* [Problem to solve] Scan the data for "button" and copy the lines it appears in.

* [Provided material]
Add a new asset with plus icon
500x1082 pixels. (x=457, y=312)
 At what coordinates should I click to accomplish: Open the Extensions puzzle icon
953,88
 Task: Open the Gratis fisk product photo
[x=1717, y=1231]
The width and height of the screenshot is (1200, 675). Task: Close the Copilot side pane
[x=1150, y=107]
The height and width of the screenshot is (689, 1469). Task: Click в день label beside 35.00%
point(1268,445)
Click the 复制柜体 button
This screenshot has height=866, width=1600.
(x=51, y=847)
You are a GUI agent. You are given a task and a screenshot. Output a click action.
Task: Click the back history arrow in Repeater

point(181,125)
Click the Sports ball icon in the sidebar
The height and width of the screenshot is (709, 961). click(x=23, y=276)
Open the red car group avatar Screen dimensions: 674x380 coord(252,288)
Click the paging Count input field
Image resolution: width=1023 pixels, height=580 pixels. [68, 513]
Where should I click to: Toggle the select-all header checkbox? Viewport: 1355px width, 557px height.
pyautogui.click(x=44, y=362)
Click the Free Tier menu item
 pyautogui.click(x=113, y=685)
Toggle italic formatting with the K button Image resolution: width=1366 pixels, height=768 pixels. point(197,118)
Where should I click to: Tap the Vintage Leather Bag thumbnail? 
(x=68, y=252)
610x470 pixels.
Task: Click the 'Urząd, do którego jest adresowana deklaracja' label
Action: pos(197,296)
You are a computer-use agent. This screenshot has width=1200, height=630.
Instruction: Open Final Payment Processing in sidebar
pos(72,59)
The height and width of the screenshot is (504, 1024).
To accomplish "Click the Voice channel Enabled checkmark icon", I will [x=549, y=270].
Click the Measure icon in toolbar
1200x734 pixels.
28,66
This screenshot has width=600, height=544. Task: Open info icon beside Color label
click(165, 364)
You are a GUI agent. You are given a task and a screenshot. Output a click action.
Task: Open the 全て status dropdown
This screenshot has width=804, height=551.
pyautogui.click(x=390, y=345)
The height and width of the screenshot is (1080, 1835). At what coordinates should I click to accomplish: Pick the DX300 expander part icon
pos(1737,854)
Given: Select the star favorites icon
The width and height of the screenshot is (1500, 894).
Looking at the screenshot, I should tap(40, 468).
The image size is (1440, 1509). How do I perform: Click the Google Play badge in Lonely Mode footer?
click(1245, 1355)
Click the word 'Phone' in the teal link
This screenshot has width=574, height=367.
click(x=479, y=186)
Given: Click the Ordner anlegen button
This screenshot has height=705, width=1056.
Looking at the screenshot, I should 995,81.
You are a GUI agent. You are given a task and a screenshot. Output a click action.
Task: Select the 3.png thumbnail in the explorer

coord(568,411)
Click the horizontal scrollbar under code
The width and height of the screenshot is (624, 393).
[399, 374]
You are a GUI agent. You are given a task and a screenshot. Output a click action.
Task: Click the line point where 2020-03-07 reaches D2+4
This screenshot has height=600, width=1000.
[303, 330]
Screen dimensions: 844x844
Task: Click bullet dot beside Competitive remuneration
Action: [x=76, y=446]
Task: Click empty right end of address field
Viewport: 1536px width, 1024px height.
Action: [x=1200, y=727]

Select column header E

* [Exercise result]
Click the 复制柜体 button
Toggle italic formatting with the K button Image resolution: width=1366 pixels, height=768 pixels. point(197,118)
Given: Click the Ordner anlegen button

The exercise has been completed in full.